- DESCRIPTION OF THE TASK:
Reproduce the records below verbatim, preserving their order and every character.

.....

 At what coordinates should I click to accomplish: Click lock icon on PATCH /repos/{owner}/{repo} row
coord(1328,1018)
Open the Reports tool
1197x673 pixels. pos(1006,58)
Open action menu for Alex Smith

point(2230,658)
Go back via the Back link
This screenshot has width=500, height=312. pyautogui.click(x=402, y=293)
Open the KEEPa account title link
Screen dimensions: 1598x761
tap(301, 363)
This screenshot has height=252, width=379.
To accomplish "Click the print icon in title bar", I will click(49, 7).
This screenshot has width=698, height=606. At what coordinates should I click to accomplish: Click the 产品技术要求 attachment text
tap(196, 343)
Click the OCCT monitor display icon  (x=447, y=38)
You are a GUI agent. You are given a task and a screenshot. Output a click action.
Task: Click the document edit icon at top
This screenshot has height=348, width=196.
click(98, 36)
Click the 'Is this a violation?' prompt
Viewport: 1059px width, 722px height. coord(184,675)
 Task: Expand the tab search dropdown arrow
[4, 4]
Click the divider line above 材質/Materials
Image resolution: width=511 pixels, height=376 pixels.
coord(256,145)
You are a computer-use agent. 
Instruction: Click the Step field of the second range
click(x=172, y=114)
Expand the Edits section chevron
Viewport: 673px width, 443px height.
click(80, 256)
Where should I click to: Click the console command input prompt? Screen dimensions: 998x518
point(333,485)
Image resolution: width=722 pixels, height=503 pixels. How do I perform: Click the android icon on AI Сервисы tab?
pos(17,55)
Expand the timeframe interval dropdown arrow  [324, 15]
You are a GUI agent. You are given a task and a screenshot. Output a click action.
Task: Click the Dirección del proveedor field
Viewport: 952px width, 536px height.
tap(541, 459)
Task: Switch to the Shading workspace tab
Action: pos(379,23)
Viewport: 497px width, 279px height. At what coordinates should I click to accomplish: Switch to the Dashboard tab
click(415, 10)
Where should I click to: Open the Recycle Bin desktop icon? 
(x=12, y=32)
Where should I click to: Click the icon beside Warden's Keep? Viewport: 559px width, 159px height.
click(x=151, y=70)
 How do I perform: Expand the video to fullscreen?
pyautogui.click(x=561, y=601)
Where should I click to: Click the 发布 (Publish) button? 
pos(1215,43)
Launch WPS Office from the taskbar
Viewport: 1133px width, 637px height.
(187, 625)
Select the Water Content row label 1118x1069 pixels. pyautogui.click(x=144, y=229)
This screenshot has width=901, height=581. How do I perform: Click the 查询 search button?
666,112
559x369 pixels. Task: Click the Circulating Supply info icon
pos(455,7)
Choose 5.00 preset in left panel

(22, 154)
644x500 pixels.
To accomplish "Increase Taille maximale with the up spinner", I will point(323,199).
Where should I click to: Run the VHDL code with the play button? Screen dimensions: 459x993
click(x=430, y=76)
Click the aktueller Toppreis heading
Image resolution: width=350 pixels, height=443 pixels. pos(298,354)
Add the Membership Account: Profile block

.....

- CORRECT ANSWER:
 At what coordinates should I click to accomplish: Click lock icon on PATCH /repos/{owner}/{repo} row
coord(1328,1018)
Open the Reports tool
1197x673 pixels. pos(1006,58)
Open action menu for Alex Smith

point(2230,658)
Go back via the Back link
This screenshot has width=500, height=312. pyautogui.click(x=402, y=293)
Open the KEEPa account title link
Screen dimensions: 1598x761
tap(301, 363)
This screenshot has height=252, width=379.
To accomplish "Click the print icon in title bar", I will click(49, 7).
This screenshot has width=698, height=606. At what coordinates should I click to accomplish: Click the 产品技术要求 attachment text
tap(196, 343)
Click the OCCT monitor display icon  (x=447, y=38)
You are a GUI agent. You are given a task and a screenshot. Output a click action.
Task: Click the document edit icon at top
This screenshot has height=348, width=196.
click(98, 36)
Click the 'Is this a violation?' prompt
Viewport: 1059px width, 722px height. coord(184,675)
 Task: Expand the tab search dropdown arrow
[4, 4]
Click the divider line above 材質/Materials
Image resolution: width=511 pixels, height=376 pixels.
coord(256,145)
You are a computer-use agent. 
Instruction: Click the Step field of the second range
click(x=172, y=114)
Expand the Edits section chevron
Viewport: 673px width, 443px height.
click(80, 256)
Where should I click to: Click the console command input prompt? Screen dimensions: 998x518
point(333,485)
Image resolution: width=722 pixels, height=503 pixels. How do I perform: Click the android icon on AI Сервисы tab?
pos(17,55)
Expand the timeframe interval dropdown arrow  [324, 15]
You are a GUI agent. You are given a task and a screenshot. Output a click action.
Task: Click the Dirección del proveedor field
Viewport: 952px width, 536px height.
tap(541, 459)
Task: Switch to the Shading workspace tab
Action: pos(379,23)
Viewport: 497px width, 279px height. At what coordinates should I click to accomplish: Switch to the Dashboard tab
click(415, 10)
Where should I click to: Open the Recycle Bin desktop icon? 
(x=12, y=32)
Where should I click to: Click the icon beside Warden's Keep? Viewport: 559px width, 159px height.
click(x=151, y=70)
 How do I perform: Expand the video to fullscreen?
pyautogui.click(x=561, y=601)
Where should I click to: Click the 发布 (Publish) button? 
pos(1215,43)
Launch WPS Office from the taskbar
Viewport: 1133px width, 637px height.
(187, 625)
Select the Water Content row label 1118x1069 pixels. pyautogui.click(x=144, y=229)
This screenshot has width=901, height=581. How do I perform: Click the 查询 search button?
666,112
559x369 pixels. Task: Click the Circulating Supply info icon
pos(455,7)
Choose 5.00 preset in left panel

(22, 154)
644x500 pixels.
To accomplish "Increase Taille maximale with the up spinner", I will point(323,199).
Where should I click to: Run the VHDL code with the play button? Screen dimensions: 459x993
click(x=430, y=76)
Click the aktueller Toppreis heading
Image resolution: width=350 pixels, height=443 pixels. pos(298,354)
Add the Membership Account: Profile block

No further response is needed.